I am reprinting this in its entirity as it appeared in the Montgomery Advertiser in 1961. It is longer than our usual blog but I know you will find it of great interest. It was also reprinted in the Montgomery Independent last week.
AN EDITORIAL: SONS GRATEFUL
By Grover C. Hall, Jr., Editor of the Montgomery Advertiser
Why should the South "celebrate" the centennial of its defeat?
Why should we freshen the memory of slaughter, torch, and hatred?
Why should the descendants of vanquished Confederates steep their galls in brine?
One hears these questions raised sometimes by persons who have the imagination of an ant.
The South is not "celebrating" its defeat. The North and the South are commemorating the origin of a tragic but noble heritage. We are, as Isaiah exhorted, looking to the rock whence we are hewn.
The North and the South, reconciled, are looking with pride and reverence to that which shapes us.
No combative spirit is aroused by this rehearsal of our past, which has inspired and informed the whole world. The North is as proud of Robert E. Lee as we Southerners. His home at Arlington is a national shrine. And the preceding President (Eisenhower) kept his picture upon his office wall to worship.

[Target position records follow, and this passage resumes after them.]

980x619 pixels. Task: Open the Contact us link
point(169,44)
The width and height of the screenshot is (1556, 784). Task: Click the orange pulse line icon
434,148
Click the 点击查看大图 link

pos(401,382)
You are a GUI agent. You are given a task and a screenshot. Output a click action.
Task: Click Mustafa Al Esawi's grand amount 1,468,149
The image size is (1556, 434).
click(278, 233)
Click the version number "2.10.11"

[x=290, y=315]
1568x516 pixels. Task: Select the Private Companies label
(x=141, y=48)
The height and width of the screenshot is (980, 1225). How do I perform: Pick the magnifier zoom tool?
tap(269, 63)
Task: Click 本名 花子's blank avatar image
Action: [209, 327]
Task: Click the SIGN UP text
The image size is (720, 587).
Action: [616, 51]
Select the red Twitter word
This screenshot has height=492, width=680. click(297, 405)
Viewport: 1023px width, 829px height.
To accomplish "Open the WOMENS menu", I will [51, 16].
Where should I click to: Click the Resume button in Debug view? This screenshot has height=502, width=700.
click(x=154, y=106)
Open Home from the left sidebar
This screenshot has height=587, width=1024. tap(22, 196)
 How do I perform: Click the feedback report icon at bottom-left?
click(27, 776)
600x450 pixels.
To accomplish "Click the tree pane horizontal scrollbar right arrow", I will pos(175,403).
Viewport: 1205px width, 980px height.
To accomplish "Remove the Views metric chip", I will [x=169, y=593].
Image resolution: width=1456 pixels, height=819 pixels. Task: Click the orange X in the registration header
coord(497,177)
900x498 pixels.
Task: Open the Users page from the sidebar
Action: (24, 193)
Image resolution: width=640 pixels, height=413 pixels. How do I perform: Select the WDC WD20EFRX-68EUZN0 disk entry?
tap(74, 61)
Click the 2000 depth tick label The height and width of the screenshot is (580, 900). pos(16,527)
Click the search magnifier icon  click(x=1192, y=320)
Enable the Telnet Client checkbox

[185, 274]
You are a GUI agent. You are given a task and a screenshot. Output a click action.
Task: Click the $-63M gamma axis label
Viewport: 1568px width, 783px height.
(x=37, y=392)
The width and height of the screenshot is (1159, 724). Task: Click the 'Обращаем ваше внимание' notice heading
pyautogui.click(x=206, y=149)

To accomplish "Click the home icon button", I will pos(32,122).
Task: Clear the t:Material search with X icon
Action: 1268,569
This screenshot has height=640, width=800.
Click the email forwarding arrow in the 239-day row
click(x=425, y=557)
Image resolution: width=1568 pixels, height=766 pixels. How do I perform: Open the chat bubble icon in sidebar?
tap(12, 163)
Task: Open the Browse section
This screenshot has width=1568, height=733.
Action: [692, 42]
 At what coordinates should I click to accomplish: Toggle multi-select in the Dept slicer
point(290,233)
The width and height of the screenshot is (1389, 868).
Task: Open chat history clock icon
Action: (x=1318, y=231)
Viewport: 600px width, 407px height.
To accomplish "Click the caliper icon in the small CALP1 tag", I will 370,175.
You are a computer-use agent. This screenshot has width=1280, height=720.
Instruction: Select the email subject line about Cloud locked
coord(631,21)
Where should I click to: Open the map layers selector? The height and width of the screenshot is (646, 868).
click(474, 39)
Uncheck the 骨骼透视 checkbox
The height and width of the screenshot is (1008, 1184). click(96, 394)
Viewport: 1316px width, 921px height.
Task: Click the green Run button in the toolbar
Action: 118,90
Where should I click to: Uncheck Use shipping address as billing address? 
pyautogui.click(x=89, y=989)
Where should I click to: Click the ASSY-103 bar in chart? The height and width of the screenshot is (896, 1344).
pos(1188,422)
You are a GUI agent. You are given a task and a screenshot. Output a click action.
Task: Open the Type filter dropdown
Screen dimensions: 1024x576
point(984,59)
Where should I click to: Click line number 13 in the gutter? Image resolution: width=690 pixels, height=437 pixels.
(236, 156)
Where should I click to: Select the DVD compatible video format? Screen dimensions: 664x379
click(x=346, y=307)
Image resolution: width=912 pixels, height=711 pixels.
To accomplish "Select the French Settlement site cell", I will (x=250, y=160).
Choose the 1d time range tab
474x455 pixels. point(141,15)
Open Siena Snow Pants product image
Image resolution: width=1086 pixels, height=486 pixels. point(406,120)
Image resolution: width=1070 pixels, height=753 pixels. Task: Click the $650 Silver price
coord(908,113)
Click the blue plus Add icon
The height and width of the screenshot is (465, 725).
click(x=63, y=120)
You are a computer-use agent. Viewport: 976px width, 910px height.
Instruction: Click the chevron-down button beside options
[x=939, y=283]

It is true that descendants of Confederate forebears are forced to regret that the South did not win the war. It is true that they wonder if this was not the only war ever worth fighting. But they expect a Northerner to be glad his forebears won the struggle. They would regard him as a bounder if he didn't.
Yet Southerners are reconciled to the result of the war, and they are too busy marching to prosperity in their gracious land to brood over the crime of Reconstruction. The South had the highest standard of living before the war and has it in mind to regain that status.
The Reasons Why
There are three unassailable reasons for this commemoration in which North joins South:
It was an extraordinary war in terms of battle.
The result was extraordinary.
We Americans in a great measure are creatures of the Revolutionary War and all our national wars. But we Southerners are more shaped by the Civil War than the others, and perhaps all the others together.
Battle Classics
As for the battle phase of the war, there were 23 Northern states with 22,000,000 people. The North's adversary was a confederacy of 11 states and but 9,000,000 people. Be certain that we do not say it to boast or gasconade, but it took the 22,000,000 four years to subjugate the 9,000,000--and there you have one measure of the singular nature of the war. All the world's military academies claim this war as their very own laboratory.
The war's result was extraordinary. It was so hard fought that it is painful to regard it even at this distance. The South was occupied afterwards in a fashion called villainous and cruel by Northern historians.
This War Settled Something
Despite that, the war was conclusive. It is infantile to say that "wars never settle anything". The war was followed by reconciliation in a remarkably short time.
Consider how the Irish continue to hate the British so long after the conflict.
Consider how the horror of the French Revolution settled but little and never until this day has France achieved the stable government we take for granted in this country.
Gratitude For A Heritage
But above all this, we Alabamians commemorate this centennial because it would be indecently callous if we didn't. We do it in gratitude for a heritage that the whole world admires and embosoms.
We commemorate for the same reason that Pericles made his immortal funeral oration on the Athenian dead, and for the same reason we decorate brave soldiers.
We commemorate for the same reason that we mark the graves of our mothers and fathers. The Confederate generation is not to us "the flies of a summer".
We are festive and smiling in the course of our week of pageantry here under the impatient bright sun of the Deep South.
But inwardly we are in solemn awe of the skill and valor of the men of the nation which survived only long enough to win deathless renown.
The Present Is Part Past
We commemorate because we understand what the great German poet Goethe meant when he said of memory:
"There is no Past that we can bring back to us by the longing for it. There is only an eternally new Now that builds and creates itself out of the elements of the Past as the Past withdraws."
We commemorate because we understand Justice Holmes' observation, "Continuity with the past is a necessity, not a duty."
A Southerner who can belittle or say ho-hum to this commemoration is a man who really hasn't got much respect for himself.